Health Highlights: May 20, 2019

Here are some of the latest health and medical news developments, compiled by the editors of HealthDay:

Walking During Work Meetings Bring Benefits

Holding work meetings while taking a walk outdoors offers a number of benefits, researchers report.

Not only does it provide much needed exercise for people who are often tied to their desks for the entire work day, it can also give them a stress-reducing mental lift.

“A lot of folks often say they don’t have time after work to go to the gym or exercise,” Dr. Alberto Caban-Martinez, who helped conduct a walking meeting pilot study for the University of Miami’s Miller School of Medicine, told CNN.

“One of the things our pilot study showed is that converting some of the time you’re at work into a walking meeting is really beneficial to cardiovascular health and, potentially, even to productivity,” Caban-Martinez said.

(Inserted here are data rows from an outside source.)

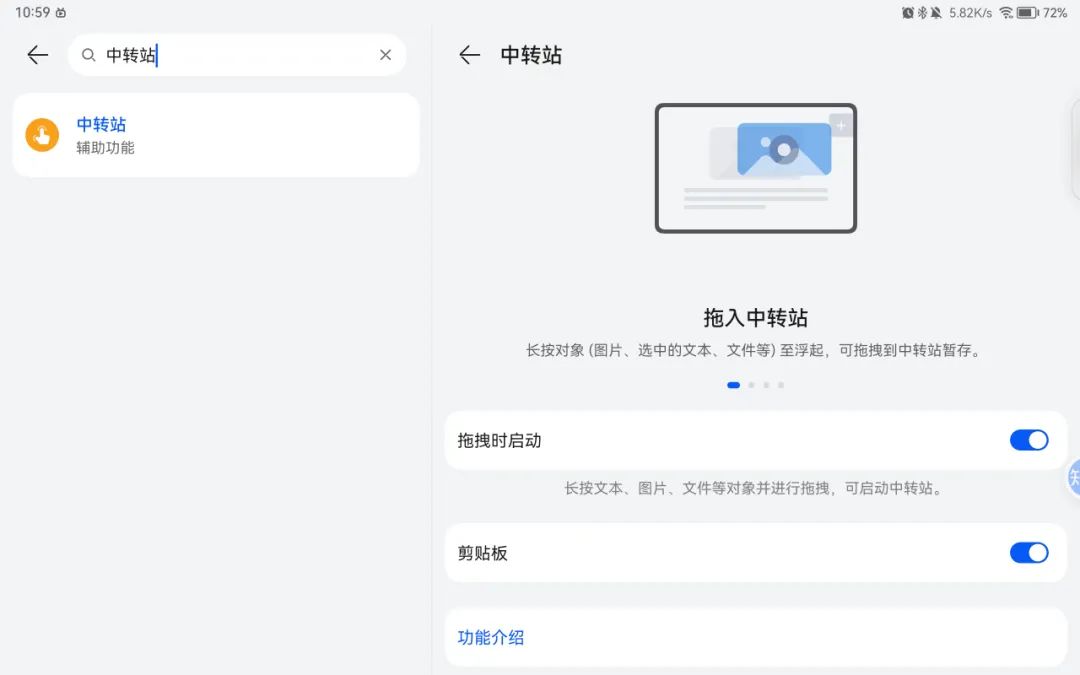Click the muted notifications bell icon

point(936,12)
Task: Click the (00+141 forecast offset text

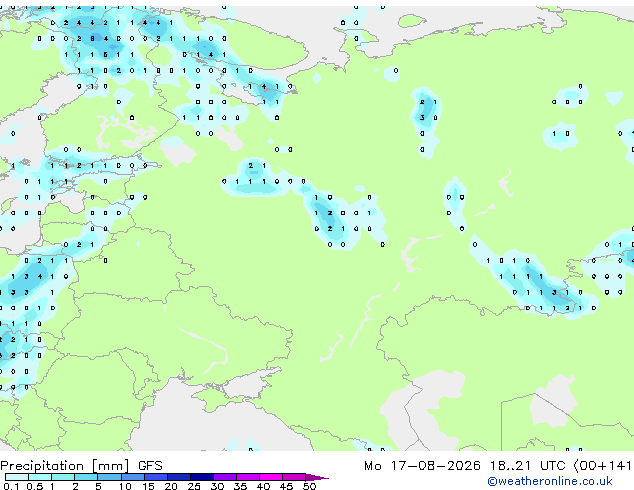Action: pos(602,466)
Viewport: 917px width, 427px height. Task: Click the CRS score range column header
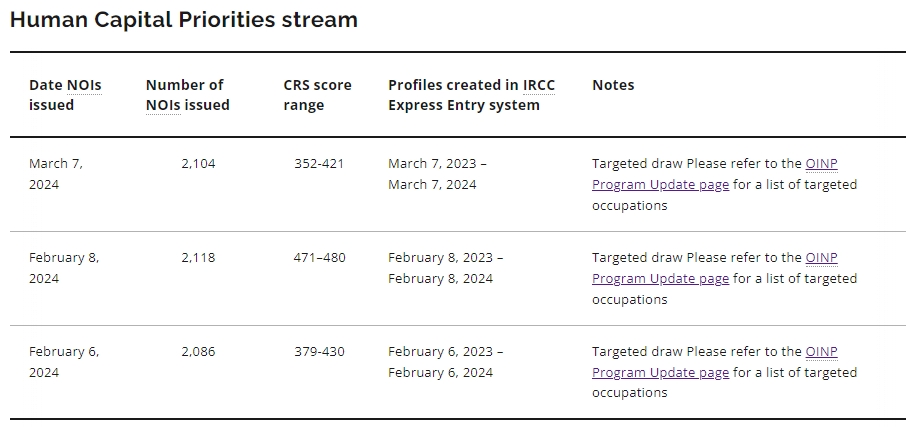tap(317, 95)
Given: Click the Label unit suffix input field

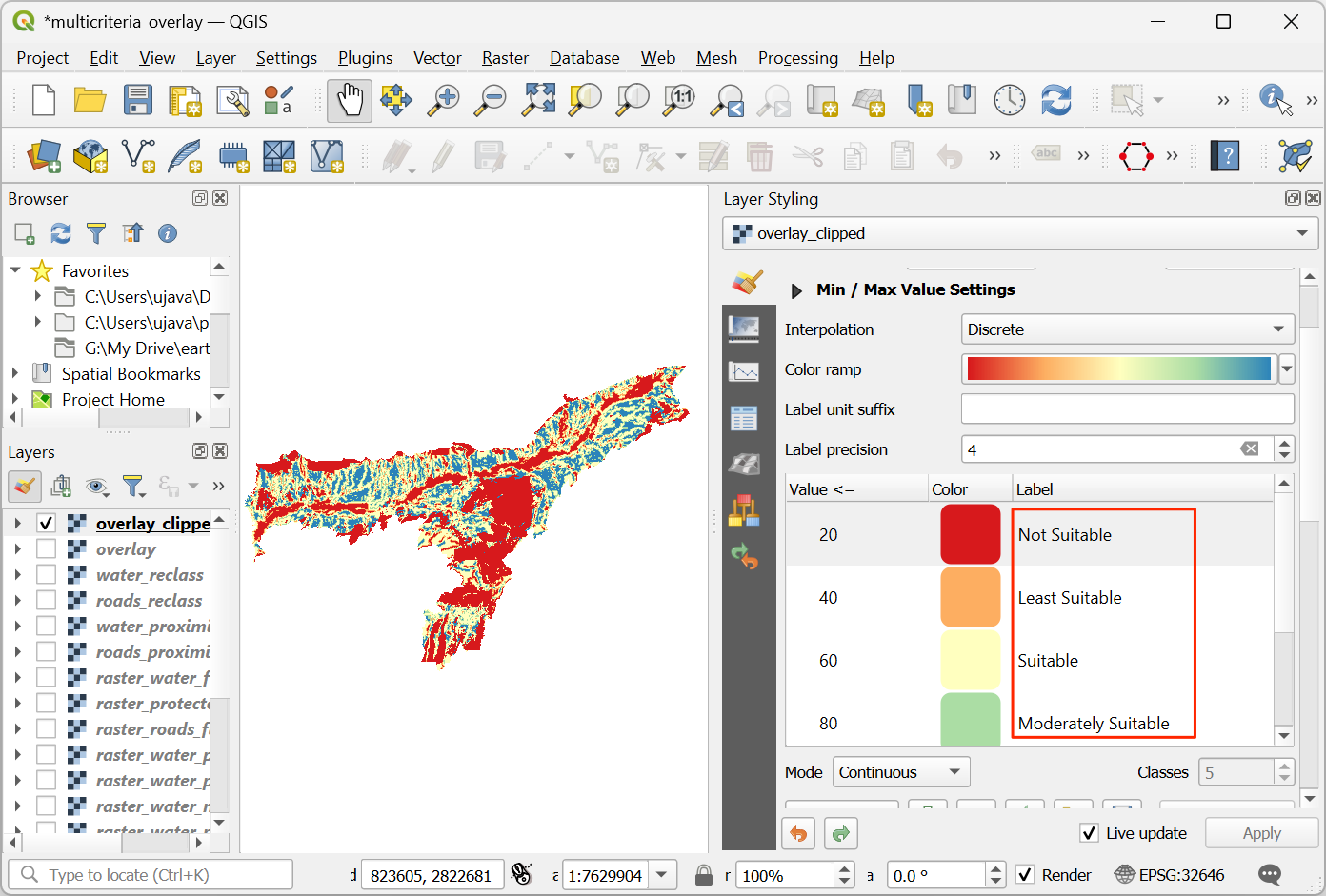Looking at the screenshot, I should [1127, 409].
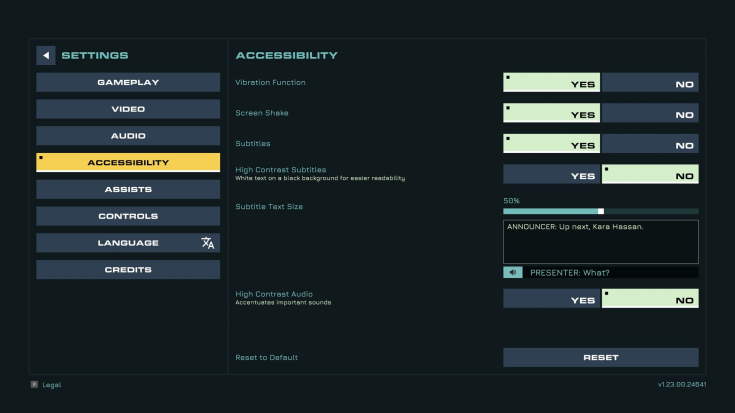Adjust the Subtitle Text Size slider handle
This screenshot has width=735, height=413.
coord(601,211)
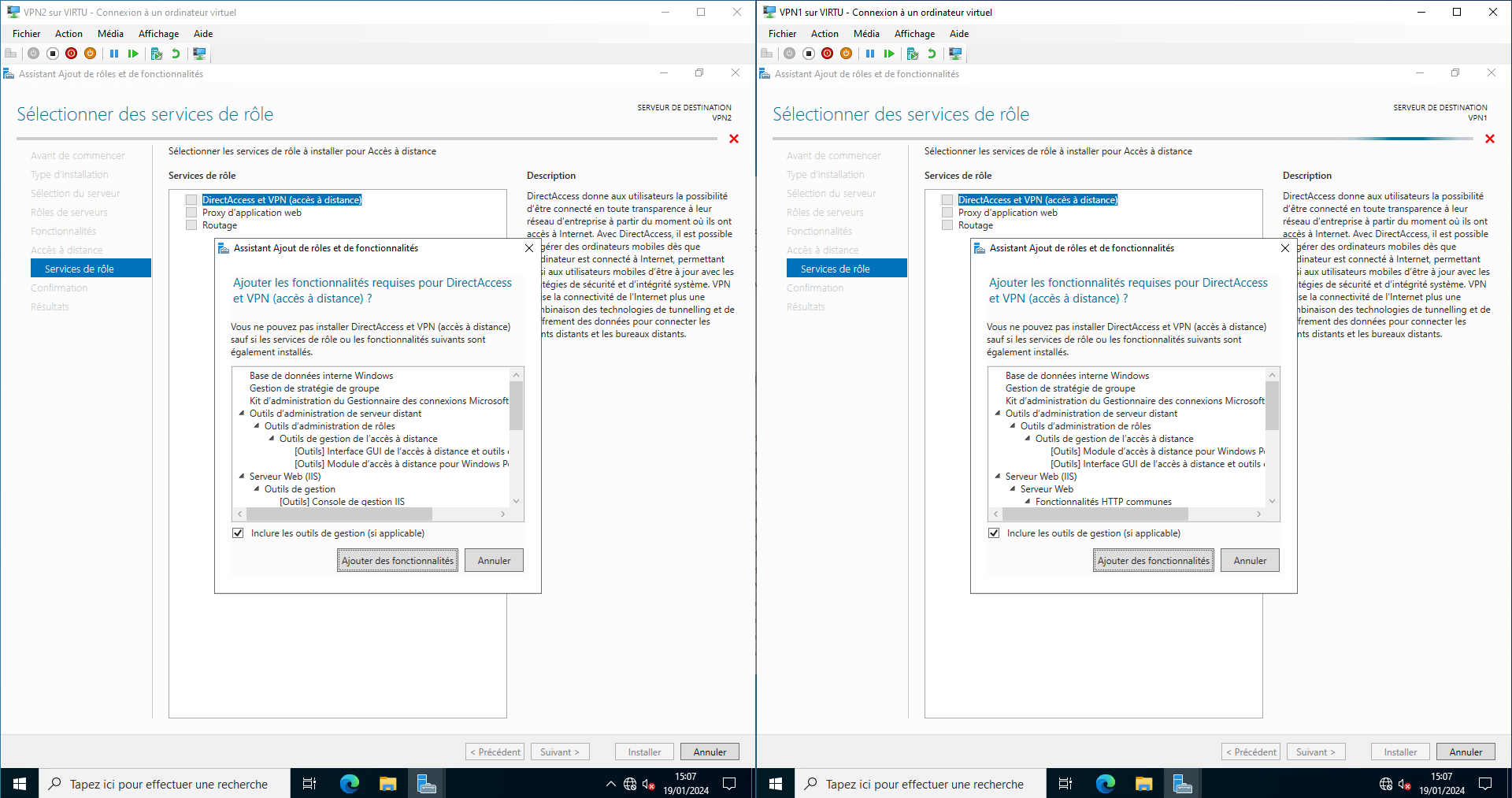Open Microsoft Edge in the VPN1 taskbar

click(1105, 784)
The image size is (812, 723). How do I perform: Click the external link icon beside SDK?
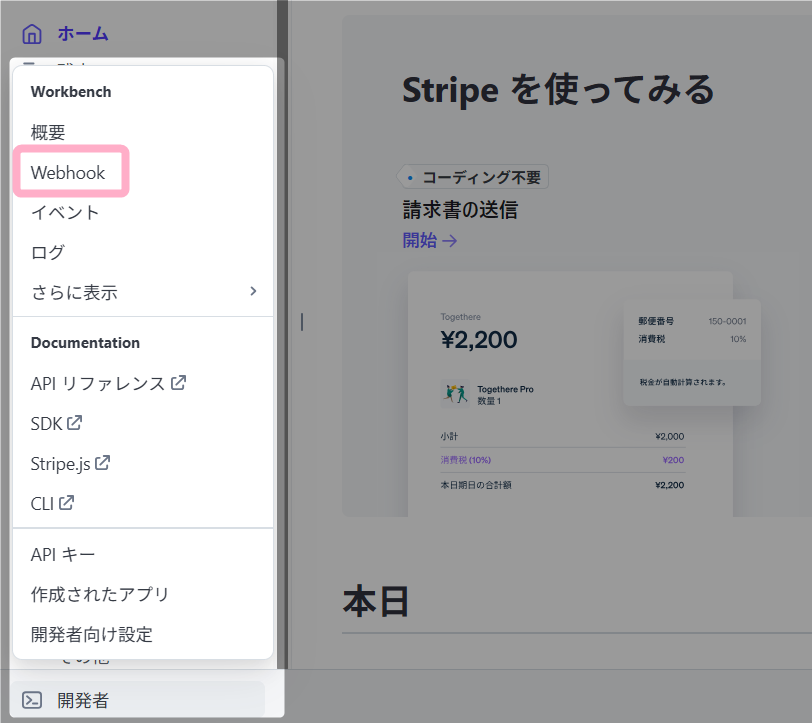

The findings will be published June 24 in the the U.S. Centers for Disease Control and Prevention’s journal Preventing Chronic Disease.

Taking a stroll in the park is also good for retirees, according to another University of Miami study. That research, published online recently inn the American Journal of Preventive Medicine, found that seniors who lived in the greenest parts of Miami had lower rates of chronic diseases.

“We discovered in our research that the presence of green space — trees, other forms of vegetation — were associated with lower rates of four different forms of heart disease,” lead author Scott Brown told CNN. “When our parents said ‘go outside,’ they might have been on to something.”


U.S. Children Eating Less Seafood

American children are eating less seafood than they used to, a new American Academy of Pediatrics report says.

“Seafood consumption by children has declined every year since 2007 to levels not seen since the early 1980s,” the authors wrote, CNN reported.

“Fish and shellfish are, in general, good sources of low-fat protein rich in several essential vitamins and minerals as well as, in certain instances, the essential nutrients omega-3 long-chain polyunsaturated fatty acids,” which improve brain functions, the authors noted.

They added that other health benefits of seafood include lower risk of heart disease and the possible prevention of certain allergic reactions, such as asthma and eczema, CNN reported.

But there are some risks. For example, eating fish contaminated with methylmercury pollution may harm a child’s developing nervous system.

U.S. government advisories on possible fish contamination may have “pushed people away from eating fish in general and canned tuna in particular,” according to the report authors.

They provided recommendations on seafood that are safe for children to eat. The report was published in the journal Pediatrics.


LED Blue Light Poses Eye, Sleep Risks: Report

The blue light in LED lighting used in many consumer products may harm your sleep and pose a risk to your eyes, a new report warns.

Specifically, there is new evidence that this type of light can disturb biological and sleep rhythms and damage the eye’s retina, according to the French Agency for Food, Environmental and Occupational Health & Safety.

Products with LEDs that produce blue light include the newest flashlights, car headlights and some toys, CNN reported.

The maximum limit on short-term exposure to blue light should be reduced, only low-risk LED devices should be available to consumers, and the luminosity of car headlights should be reduced, the French agency recommended.

It also said that eye protection provided by “anti-blue light” screens, filters and sunglasses varies, and there is no proof that those help preserve sleep rhythms, CNN reported.